Too many tools with too many forced source/version control choices. When deploying an application that manages human readable pages somehow, look under the hood and consider how important it is for that content to participate in the corporate choice of source control.

Development Documentation

If you're using a wiki* or similar for project documentation, you have doubtless seen a increase in the willingness of developers to help write it. If your previous technology was Stylebook/Docbook then you are probably very pleased at the productivity kick. Be aware of two things though.

  1. The technology probable does not support the branch concept that your source control does. When you branch code (live versus development head), you probably don't want a single set of documentation. Consequentially, you might want to merge documentation across branches.
  2. The content could well be stored in some opaque database somewhere, that hinders a viewing it as conceptual source

Content Management

[ Joe has a forthcoming blog article on this, that's dear to my heart ]

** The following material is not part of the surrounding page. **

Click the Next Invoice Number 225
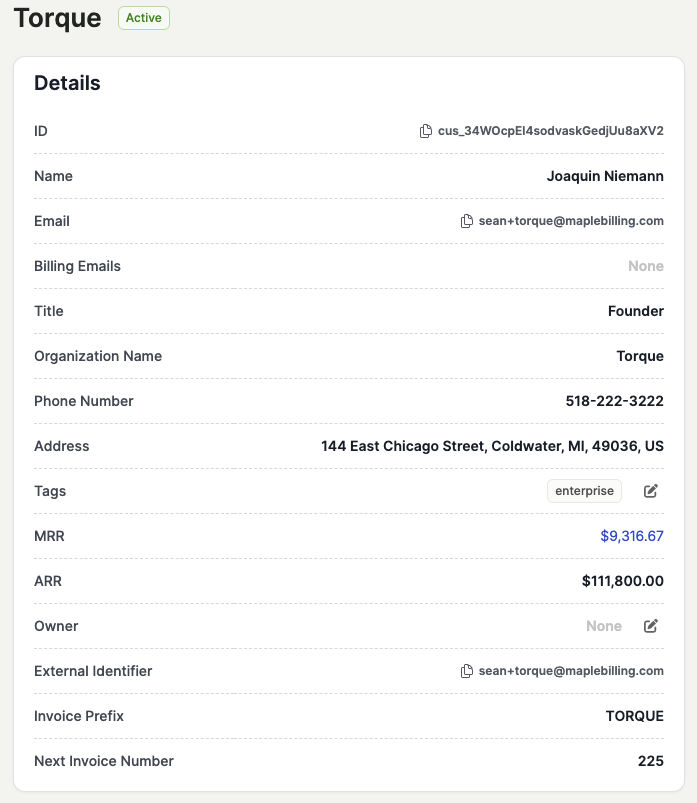(651, 761)
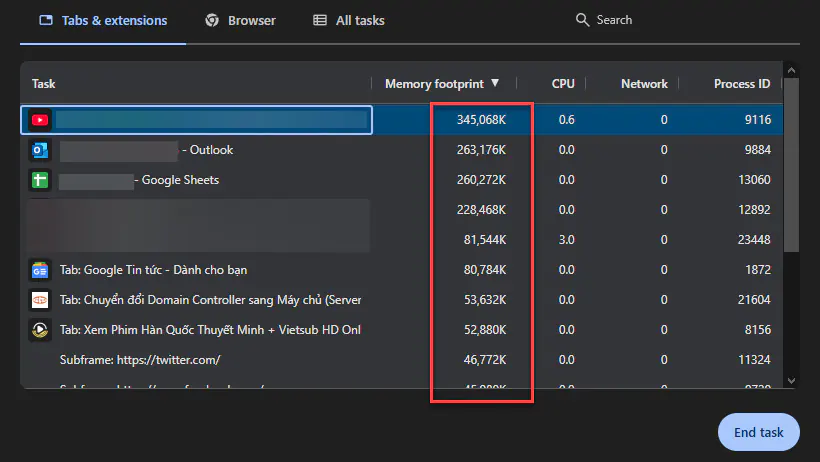
Task: Click the Domain Controller tab's icon
Action: [40, 300]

Likewise it is important for content from a user-facing content management system to be version controlled. Commercial CMS systems nearly always have something built in. Usually this is backed by a workflow feature. It is doubtless that these are features that sell well, but it is not so clear whether the needs of the IT department are as well served. The IT department needs to look after all applications and all data over multiple years. With proprietary version control for these applications, the data is nearly always obscure.

"Joined up" source control

What would be nice is tools that manage content or simple project documentation, join in with a corporate choice of source control. If delivered, this might allow rudimentary offline editing.

* Super Wikis

After using Confluence in a couple of places for a few months now, I must say I'm impressed.  My only wish is that it also wrote pages to the source control system of my choice. Mike Cannon Brookes told me that source control packages are not good enough to store the indexing information that Confluence needs, but I can't help feel that there is a dual track solution for it. Perhaps the DB that stores index information could be rebuilt from the static/versioned files under source control. Confluence, it is important to point out, supports the notion of XML export. There are many possibilities for the automatic archiving of data from this API, or the trigged generation of something, that could interoperate with source control.

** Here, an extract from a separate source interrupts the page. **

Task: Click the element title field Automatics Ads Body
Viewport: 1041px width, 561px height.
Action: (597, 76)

Vincent Massol talks of MoinMoin storing its pages in XML form already. He suggests that it could be the hook for some CVS binding.

There are already some wikis that use CVS as a back end. One is CvWiki.


Last year Aslak and I (no, not all blog entries I make feature Aslak) chatted to Ward Cunningham about Ward's storing pages in NNTP. The idea being that a federation of NNTP servers could guarantee long lived pages. Threading would be interesting as individuals made changes to pages that took them in different directions (the concept of lock would be missing). Sure it is different to source control (the reason for this blog posting), but it is quite an alluring idea. Especially given it leverages an underused protocol.